Vice-Mayor of Buenos Aires
- In office 1721–1722
- Monarch: Philip V of Spain
- Preceded by: Juan Vicente Vetolaza
- Succeeded by: Juan Bautista Sagastiverria

Procurador General of Buenos Aires
- In office ?–?
- Preceded by: ?
- Succeeded by: ?

Personal details
- Born: Bernardo de Saavedra y Gutiérrez de Paz 1681 Buenos Aires, Viceroyalty of Peru
- Died: August 27, 1722 (aged 40–41) Buenos Aires, Viceroyalty of Peru
- Spouse: Ana de la Palma y Lobatón

Military service
- Allegiance: Spain
- Branch/service: Spanish Army
- Years of service: 1700-1722
- Rank: Captain
- Unit: Fuerte de Buenos Aires
- Commands: Milicias Provinciales of Buenos Aires

= Bernardo de Saavedra =

Bernardo de Saavedra (1681-1722) was a Spanish politician and soldier, who served as alcalde, procurador and regidor of Buenos Aires.

== Biography ==
Saavedra was born in Buenos Aires, the son of Pedro de Saavedra and Clara Gutiérrez de Paz, belonging to a distinguished family of Spanish Creole roots. He was married to Ana de la Palma y Lobatón, daughter of Francisco de la Palma Lobatón, born in Granada, and Antonia del Pozo Silva, born in the city.

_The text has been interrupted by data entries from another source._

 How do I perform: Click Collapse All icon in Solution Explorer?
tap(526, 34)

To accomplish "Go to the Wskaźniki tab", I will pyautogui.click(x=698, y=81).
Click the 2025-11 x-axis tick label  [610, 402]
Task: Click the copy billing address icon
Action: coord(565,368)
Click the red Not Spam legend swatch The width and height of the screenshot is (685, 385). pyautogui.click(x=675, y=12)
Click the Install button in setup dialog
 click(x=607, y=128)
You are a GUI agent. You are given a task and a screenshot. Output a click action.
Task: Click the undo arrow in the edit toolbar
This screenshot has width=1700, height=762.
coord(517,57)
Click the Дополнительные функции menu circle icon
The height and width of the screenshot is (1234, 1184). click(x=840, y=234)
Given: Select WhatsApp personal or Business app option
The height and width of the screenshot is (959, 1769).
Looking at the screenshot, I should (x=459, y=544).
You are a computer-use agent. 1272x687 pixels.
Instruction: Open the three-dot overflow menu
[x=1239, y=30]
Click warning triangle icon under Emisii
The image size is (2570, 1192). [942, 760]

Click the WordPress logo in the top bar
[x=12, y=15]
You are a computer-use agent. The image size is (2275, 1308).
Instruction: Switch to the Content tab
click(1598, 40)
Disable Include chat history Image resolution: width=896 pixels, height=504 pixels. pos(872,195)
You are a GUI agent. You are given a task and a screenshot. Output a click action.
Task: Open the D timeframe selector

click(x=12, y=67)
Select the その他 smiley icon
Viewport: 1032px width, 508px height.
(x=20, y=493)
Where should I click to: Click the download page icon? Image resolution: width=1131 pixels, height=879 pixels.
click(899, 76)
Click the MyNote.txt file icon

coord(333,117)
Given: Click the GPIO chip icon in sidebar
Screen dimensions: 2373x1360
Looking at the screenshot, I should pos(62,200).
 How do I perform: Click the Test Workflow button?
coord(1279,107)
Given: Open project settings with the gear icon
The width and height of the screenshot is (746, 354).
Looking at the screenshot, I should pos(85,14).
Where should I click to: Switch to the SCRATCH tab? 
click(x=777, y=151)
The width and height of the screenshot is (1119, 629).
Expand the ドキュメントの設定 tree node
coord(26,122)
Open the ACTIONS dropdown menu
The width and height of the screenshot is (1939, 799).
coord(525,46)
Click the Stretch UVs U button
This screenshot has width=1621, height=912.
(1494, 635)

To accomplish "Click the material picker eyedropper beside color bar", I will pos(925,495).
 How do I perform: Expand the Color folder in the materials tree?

He was elected alcalde of 2nd vote in 1721, and served for several periods as regidor of the Cabildo of Buenos Aires. He also served as Acting Attorney General of the city of Buenos Aires. Among his descendants are Cornelio de Saavedra, president of the Primera Junta, and Cornelio Saavedra Rodríguez, a Chilean politician and military born in Santiago.